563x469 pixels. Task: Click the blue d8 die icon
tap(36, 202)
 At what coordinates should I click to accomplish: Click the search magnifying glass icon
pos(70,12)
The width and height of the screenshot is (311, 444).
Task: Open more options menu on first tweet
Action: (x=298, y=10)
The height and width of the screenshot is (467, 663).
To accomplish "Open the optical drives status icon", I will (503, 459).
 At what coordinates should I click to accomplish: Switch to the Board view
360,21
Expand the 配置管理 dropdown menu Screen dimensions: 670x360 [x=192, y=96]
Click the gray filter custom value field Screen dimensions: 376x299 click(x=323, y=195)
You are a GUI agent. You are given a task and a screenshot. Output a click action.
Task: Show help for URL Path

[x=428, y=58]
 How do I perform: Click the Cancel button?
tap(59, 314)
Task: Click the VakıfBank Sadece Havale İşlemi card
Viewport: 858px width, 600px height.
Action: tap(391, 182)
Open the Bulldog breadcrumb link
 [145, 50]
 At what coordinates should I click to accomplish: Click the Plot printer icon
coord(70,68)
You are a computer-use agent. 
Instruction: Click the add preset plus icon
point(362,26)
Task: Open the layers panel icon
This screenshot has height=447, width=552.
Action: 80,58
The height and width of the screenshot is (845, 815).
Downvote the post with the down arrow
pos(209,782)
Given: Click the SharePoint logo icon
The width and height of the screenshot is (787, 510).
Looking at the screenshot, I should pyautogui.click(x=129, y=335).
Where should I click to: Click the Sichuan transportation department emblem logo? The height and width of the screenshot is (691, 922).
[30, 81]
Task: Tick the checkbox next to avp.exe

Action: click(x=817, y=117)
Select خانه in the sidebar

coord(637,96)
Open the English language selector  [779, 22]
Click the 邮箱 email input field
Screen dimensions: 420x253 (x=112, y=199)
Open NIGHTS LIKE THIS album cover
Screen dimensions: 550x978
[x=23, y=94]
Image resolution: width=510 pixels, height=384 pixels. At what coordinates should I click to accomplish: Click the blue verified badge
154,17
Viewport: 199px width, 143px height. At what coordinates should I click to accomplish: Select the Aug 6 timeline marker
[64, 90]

- - - -

• [Try it]: Count every line in the listing where the string "agent" occurs. Give the total alone.

• [Written response]: 2